PA2D-MORL: Pareto Ascent Directional Decomposition Based Multi-Objective Reinforcement Learning

Authors: Tianmeng Hu, Biao Luo

AAAI 2024 | Conference PDF | Archive PDF | Plain Text | LLM Run Details

Reproducibility Variable Result LLM Response
Research Type Experimental Experiments on various multi-objective robot control tasks show that the proposed method clearly outperforms the current state-of-the-art algorithm in terms of both quality and stability of the outcomes.
Researcher Affiliation Academia Tianmeng Hu, Biao Luo School of Automation, Central South University, Changsha 410083, China
Pseudocode Yes Algorithm 1: PA2D-MORL
Open Source Code No The paper does not include an unambiguous statement or link indicating that the source code for the methodology described is publicly available.

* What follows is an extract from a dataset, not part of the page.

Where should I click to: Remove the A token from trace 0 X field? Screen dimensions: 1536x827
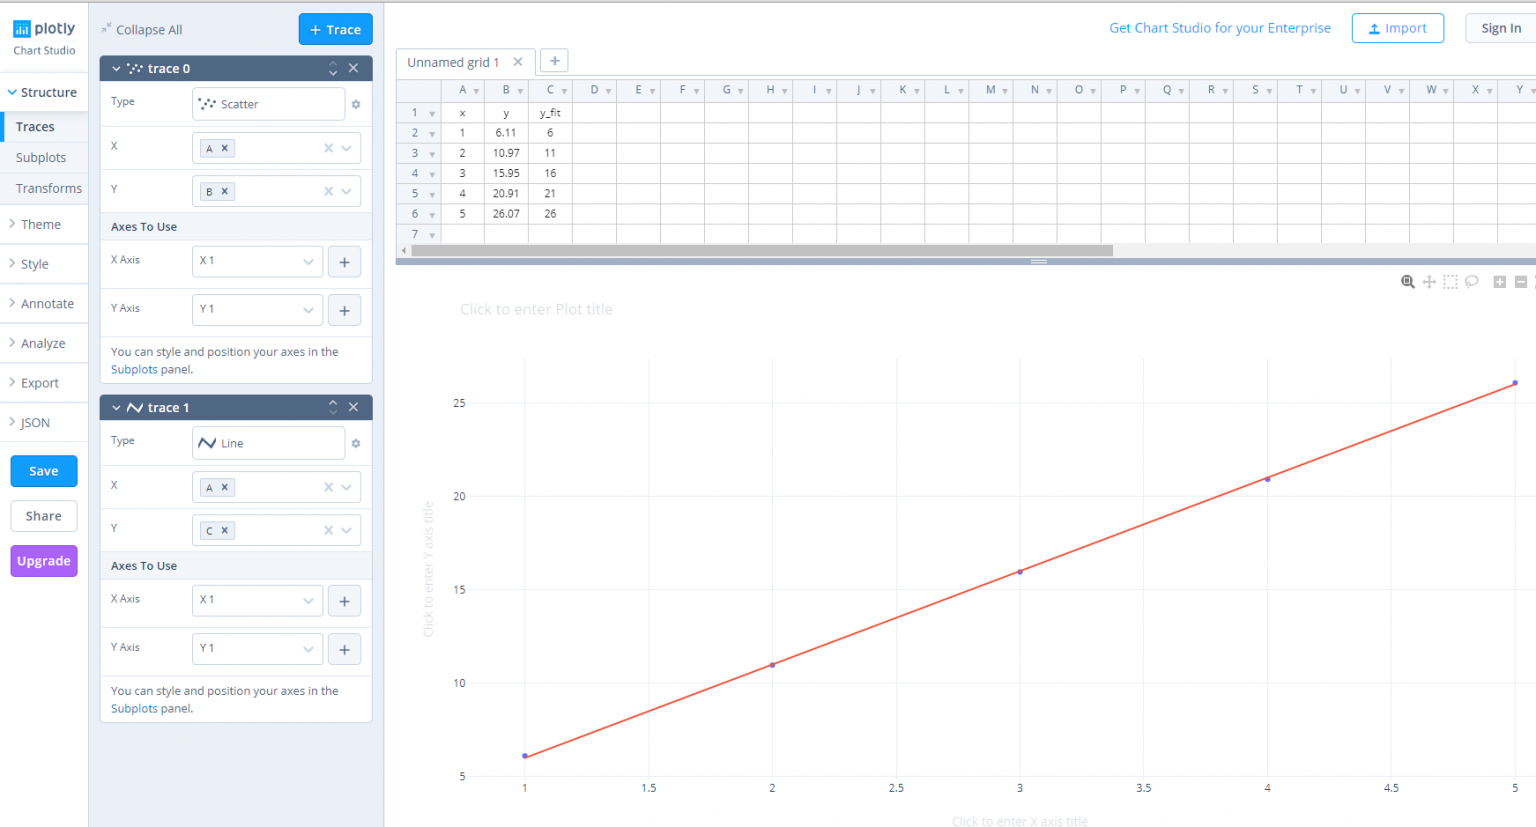point(226,147)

Open Datasets Yes The proposed method is evaluated in seven multi-objective continuous robot control environments. These environments are based on Mu Jo Co (Todorov, Erez, and Tassa 2012), which is a widely used complex Deep RL benchmark. The original tasks were modified into multi-objective problems with multiple conflicting objectives (Xu et al. 2020).

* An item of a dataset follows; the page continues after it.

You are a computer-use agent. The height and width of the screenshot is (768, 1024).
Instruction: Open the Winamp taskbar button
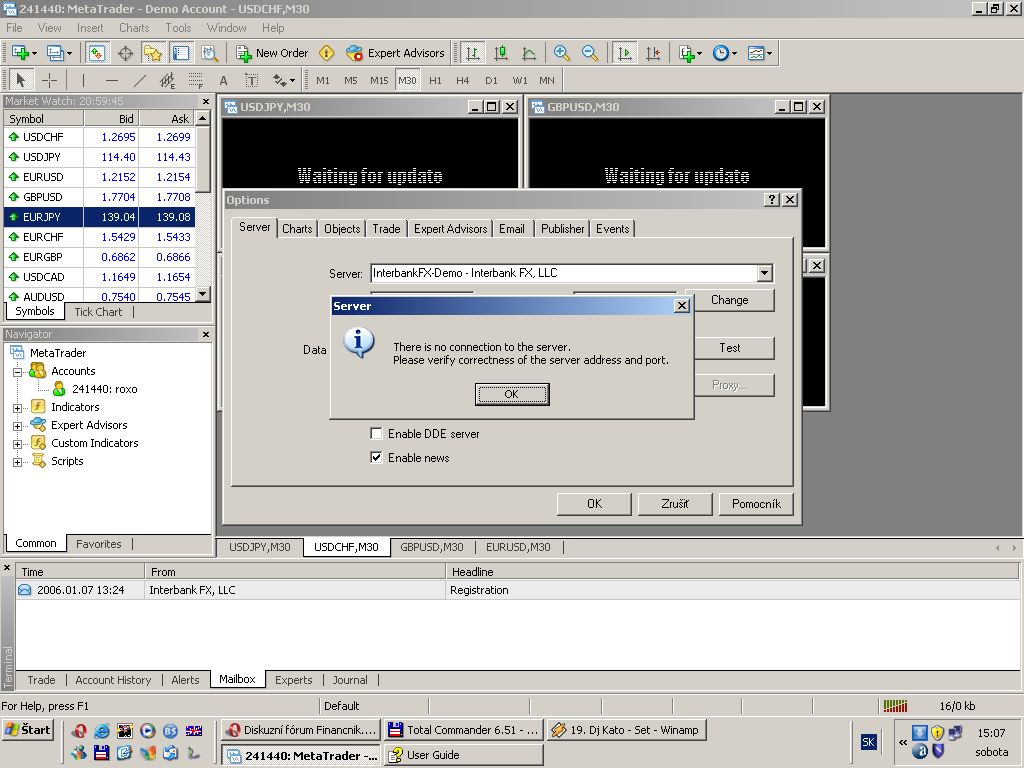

Dataset Splits No The paper does not provide explicit training, validation, or test dataset splits with percentages or sample counts. It discusses multi-objective robot control environments where agents interact directly, rather than using fixed dataset splits.
Hardware Specification No The paper does not provide specific hardware details such as GPU/CPU models, processor types, or memory specifications used for running its experiments.
Software Dependencies No The paper mentions 'Mu Jo Co' and the 'PPO algorithm', but does not provide specific version numbers for software dependencies or libraries used in the experiments.
Experiment Setup Yes All baselines, as well as our methods, update 8 policies in parallel within the evolutionary framework, i.e., p = 8 in Algorithm 1. The policy parameter updates are performed using the PPO algorithm. Also, all methods contain a warmup phase of mw iterations, which generates the first generation of policy population. In the experiments above, we use Mft = 1/3M, meaning that PA-FT is involved at one-third of the training.